(Required action):
Some lines in the listing may contain the word "computer". Say how many, with the number alone.
# # #
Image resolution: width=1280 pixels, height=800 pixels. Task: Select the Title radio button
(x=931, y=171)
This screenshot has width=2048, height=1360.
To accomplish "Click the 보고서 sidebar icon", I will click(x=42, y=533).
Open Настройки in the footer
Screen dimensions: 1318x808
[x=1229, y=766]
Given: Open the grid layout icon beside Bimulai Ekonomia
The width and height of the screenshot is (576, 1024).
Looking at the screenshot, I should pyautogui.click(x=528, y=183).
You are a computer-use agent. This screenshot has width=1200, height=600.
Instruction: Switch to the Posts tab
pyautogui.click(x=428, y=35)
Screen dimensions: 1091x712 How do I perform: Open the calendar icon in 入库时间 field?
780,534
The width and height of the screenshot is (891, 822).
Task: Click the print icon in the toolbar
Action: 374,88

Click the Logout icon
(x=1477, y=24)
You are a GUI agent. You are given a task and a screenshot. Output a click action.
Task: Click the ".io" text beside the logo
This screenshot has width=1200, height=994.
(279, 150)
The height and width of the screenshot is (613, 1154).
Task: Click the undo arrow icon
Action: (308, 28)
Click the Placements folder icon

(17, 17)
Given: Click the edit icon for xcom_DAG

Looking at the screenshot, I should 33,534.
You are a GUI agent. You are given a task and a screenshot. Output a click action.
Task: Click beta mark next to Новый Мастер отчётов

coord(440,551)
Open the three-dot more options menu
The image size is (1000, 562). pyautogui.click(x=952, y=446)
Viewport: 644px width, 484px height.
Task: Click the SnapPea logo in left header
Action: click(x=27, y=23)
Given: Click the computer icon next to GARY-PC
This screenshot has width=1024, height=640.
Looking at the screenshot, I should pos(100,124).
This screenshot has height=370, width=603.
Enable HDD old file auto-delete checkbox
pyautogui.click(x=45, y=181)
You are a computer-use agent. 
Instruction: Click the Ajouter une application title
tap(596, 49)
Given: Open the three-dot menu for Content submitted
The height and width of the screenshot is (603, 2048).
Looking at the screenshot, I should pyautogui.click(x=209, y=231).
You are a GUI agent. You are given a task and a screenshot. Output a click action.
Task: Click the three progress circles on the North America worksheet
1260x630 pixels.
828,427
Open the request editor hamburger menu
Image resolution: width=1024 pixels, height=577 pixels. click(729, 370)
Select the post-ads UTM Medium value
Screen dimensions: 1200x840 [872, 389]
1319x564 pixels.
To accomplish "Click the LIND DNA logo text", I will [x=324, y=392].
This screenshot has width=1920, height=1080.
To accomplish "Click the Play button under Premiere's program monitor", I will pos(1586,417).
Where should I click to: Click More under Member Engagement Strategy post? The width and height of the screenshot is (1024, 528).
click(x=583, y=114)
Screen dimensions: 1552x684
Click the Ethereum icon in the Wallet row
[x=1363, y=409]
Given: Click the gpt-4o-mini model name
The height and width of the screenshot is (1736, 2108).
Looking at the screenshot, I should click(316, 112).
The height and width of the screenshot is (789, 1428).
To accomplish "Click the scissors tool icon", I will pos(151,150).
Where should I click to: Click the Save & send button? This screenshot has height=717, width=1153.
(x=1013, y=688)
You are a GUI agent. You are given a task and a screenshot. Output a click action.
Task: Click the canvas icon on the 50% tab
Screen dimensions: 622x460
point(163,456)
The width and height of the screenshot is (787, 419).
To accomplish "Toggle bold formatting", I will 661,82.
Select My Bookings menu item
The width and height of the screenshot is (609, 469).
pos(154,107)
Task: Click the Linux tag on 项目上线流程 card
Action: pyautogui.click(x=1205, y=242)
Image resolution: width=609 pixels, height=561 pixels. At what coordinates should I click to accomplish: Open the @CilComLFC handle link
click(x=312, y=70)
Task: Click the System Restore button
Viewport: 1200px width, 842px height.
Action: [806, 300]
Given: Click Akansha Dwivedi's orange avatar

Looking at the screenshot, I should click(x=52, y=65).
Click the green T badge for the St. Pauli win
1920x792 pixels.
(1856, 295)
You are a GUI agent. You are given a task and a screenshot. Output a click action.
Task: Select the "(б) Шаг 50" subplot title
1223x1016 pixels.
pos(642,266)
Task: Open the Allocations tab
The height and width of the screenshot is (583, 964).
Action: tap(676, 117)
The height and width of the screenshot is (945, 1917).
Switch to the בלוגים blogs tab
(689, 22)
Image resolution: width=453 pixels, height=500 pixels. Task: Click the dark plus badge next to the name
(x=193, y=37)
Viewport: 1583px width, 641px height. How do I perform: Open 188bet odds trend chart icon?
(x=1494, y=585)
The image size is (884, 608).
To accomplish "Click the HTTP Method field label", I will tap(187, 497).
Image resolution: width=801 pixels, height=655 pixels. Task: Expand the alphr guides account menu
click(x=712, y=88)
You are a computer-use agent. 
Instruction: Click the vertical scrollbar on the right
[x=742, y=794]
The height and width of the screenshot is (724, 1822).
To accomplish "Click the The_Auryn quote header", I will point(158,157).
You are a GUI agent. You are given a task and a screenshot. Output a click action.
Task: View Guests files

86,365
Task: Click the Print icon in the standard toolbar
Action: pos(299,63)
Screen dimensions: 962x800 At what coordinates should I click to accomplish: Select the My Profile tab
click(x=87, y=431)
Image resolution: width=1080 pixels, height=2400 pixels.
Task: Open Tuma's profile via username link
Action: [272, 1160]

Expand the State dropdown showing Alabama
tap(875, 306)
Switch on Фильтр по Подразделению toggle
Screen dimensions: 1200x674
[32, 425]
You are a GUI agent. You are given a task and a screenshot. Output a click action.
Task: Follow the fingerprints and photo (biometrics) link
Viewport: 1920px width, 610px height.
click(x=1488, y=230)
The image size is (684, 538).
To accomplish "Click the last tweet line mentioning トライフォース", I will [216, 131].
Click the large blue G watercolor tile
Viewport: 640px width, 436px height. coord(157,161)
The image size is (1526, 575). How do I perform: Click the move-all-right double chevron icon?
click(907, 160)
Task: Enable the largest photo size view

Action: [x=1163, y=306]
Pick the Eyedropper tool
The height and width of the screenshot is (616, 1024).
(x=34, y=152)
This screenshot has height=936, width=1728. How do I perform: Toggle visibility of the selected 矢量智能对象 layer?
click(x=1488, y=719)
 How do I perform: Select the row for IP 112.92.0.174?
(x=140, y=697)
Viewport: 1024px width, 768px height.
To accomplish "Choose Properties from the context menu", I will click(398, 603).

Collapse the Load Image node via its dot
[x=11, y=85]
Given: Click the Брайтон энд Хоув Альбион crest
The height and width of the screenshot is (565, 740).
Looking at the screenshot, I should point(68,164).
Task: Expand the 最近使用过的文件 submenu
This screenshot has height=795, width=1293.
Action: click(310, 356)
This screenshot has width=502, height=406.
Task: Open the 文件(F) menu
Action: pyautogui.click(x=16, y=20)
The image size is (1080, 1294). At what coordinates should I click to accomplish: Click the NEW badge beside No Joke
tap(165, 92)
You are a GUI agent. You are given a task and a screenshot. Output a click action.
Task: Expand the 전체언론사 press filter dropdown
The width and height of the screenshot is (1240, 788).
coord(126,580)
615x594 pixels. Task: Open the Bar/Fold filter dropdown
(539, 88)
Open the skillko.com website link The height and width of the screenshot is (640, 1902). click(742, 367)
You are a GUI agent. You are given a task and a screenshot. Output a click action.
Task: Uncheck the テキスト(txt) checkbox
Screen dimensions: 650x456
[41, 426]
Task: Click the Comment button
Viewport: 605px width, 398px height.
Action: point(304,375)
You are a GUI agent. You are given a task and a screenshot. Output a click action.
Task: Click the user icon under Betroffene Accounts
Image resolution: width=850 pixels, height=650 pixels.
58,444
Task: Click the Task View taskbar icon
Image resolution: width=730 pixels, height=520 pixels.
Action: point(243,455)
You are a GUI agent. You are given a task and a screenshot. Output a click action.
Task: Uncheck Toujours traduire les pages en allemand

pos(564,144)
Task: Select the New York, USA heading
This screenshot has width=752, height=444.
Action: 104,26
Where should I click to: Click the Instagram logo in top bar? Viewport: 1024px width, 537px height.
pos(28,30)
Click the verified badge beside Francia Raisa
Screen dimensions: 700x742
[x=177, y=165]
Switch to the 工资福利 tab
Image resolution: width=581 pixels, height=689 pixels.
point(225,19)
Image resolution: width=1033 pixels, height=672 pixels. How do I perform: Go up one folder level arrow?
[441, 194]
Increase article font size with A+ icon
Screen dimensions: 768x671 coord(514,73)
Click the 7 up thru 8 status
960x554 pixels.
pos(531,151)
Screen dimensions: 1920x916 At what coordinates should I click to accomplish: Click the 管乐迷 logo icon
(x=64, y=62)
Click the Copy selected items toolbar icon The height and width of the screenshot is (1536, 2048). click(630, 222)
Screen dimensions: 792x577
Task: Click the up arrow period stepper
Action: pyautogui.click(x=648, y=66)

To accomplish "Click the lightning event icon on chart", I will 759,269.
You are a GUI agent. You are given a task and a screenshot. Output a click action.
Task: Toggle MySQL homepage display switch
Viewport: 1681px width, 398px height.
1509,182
# # #
(Answer):
4